PART II-OTHER INFORMATION

Item 6. Exhibits and Reports on Form 8-K

  Exhibits:

  4. Fourth Amendment to the Revolving Credit Facility and Security Agreement dated November 14, 2003, by and between the Company and PNC Bank, National Association.

  31.1 Certification of President and Chief Executive Officer, pursuant to Section 302 of the Sarbanes-Oxley Act.

  31.2 Certification of Vice President, Chief Financial Officer, Secretary and Treasurer pursuant to Section 302 of the Sarbanes-Oxley Act.

  32. Written Statement of the President and Chief Executive Officer and Vice President, Chief Financial Officer, Secretary and Treasurer, pursuant to 18 U.S.C. §1350.

Reports on Form 8-K:

On July 21, 2003, the Company filed a current report on form 8-K, dated July 18, 2003, reporting pursuant to items 7 and 9 a press release announcing a second quarter loss and the appointment of a new Vice President of Operations.


SIGNATURE

Pursuant to the requirements of the Securities Exchange Act of 1934, the registrant has duly caused this report to be signed on its behalf by the undersigned thereunto duly authorized.

BADGER PAPER MILLS, INC.
(Registrant)


DATE:   November 14, 2003


/s/ Ronald E. Swanson
By: Ronald E. Swanson
President and Chief Executive Officer
(Principal Executive Officer)

DATE:   November 14, 2003

/s/ William H. Peters
By: William H. Peters
Vice President, Chief Financial Officer,
Secretary and Treasurer
(Principal Financial Officer)

BADGER PAPER MILLS, INC. & SUBSIDIARY

EXHIBIT INDEX

Number             Description

4. Fourth Amendment to the Revolving Credit Facility and Security Agreement dated November 14, 2003, by and between the Company and PNC Bank, National Association.

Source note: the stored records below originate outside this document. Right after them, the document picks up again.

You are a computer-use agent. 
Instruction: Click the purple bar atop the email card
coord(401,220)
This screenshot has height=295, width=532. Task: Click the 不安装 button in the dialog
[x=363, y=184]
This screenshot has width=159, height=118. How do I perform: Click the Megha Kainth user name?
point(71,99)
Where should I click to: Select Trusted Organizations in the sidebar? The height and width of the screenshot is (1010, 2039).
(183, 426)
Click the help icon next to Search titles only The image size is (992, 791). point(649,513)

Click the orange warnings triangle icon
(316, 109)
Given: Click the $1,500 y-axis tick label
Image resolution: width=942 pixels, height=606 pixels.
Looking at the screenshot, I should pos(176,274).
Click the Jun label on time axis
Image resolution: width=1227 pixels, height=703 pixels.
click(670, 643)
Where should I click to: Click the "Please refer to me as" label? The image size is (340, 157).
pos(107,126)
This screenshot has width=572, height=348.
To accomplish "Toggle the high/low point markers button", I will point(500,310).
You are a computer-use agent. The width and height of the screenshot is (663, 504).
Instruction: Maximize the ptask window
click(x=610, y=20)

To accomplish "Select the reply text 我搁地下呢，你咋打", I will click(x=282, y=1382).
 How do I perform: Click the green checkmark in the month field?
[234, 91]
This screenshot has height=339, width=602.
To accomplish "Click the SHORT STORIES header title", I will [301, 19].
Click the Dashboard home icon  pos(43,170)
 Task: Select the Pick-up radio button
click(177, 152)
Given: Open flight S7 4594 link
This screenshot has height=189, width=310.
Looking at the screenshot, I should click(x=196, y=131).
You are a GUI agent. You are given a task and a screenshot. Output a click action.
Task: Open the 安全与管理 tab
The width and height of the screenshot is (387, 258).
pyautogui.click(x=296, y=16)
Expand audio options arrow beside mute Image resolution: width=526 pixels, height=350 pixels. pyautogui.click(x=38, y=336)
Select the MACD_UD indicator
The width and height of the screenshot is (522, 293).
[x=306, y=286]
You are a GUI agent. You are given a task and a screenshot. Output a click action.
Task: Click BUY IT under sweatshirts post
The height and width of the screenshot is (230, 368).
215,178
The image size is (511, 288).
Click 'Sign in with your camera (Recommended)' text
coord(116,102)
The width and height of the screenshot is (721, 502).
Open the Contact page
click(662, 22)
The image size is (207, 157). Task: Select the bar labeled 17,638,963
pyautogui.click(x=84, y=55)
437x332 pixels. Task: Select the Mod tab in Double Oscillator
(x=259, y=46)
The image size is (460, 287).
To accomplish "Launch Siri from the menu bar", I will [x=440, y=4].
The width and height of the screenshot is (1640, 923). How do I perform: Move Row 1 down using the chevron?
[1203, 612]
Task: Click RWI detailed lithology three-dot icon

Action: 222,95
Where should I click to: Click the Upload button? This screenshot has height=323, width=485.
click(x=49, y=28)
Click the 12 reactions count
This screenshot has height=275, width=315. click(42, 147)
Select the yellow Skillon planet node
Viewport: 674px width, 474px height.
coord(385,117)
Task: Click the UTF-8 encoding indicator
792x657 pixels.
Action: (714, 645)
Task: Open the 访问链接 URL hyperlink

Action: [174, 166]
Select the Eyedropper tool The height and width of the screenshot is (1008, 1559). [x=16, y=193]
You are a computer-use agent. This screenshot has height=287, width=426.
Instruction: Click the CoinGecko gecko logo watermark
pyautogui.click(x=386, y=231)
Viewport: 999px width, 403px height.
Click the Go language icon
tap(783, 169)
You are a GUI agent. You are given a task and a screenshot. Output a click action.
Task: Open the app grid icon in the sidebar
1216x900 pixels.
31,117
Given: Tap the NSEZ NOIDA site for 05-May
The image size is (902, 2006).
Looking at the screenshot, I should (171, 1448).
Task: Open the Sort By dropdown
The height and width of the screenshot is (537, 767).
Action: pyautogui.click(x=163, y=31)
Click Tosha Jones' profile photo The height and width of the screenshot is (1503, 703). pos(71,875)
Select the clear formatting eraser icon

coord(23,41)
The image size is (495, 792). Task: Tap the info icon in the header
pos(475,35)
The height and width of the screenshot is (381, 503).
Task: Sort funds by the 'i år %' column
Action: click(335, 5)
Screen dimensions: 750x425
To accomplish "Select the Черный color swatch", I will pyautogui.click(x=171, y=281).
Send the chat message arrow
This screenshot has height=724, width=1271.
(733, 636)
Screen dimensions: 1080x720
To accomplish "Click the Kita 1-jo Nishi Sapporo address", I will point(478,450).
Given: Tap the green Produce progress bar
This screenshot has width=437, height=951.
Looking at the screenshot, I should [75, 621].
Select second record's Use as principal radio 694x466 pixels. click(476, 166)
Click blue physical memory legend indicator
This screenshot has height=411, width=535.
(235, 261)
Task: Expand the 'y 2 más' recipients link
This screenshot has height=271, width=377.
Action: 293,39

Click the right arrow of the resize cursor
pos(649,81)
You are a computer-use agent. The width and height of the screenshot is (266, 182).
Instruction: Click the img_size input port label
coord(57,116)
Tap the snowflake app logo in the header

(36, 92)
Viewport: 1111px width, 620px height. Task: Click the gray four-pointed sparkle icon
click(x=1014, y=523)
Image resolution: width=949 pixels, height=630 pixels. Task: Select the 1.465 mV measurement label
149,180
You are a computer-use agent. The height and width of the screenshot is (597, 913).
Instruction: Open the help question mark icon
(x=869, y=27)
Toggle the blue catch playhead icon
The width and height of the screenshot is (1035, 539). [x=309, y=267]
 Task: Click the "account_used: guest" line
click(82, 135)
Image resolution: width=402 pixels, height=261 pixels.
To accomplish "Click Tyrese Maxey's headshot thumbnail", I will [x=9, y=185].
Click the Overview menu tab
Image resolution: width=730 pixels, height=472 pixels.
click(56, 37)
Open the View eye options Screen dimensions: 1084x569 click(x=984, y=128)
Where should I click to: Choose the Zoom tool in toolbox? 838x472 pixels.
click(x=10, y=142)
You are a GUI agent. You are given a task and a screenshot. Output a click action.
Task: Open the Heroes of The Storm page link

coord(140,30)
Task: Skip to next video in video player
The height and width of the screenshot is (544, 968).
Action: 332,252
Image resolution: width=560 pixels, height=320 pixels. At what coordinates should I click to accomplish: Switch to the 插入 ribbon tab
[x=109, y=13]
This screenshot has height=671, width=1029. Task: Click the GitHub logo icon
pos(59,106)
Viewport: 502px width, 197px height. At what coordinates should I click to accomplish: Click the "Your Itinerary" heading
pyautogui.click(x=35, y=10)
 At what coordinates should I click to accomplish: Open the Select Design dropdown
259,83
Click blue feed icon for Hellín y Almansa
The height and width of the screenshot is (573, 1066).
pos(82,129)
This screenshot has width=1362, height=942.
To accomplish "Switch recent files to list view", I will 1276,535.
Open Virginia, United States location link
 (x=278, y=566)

31.1 Certification of President and Chief Executive Officer, pursuant to Section 302 of the Sarbanes-Oxley Act.

31.2 Certification of Vice President, Chief Financial Officer, Secretary and Treasurer pursuant to Section 302 of the Sarbanes-Oxley Act.

32. Written Statement of the President and Chief Executive Officer and Vice President, Chief Financial Officer, Secretary and Treasurer, pursuant to 18 U.S.C. §1350.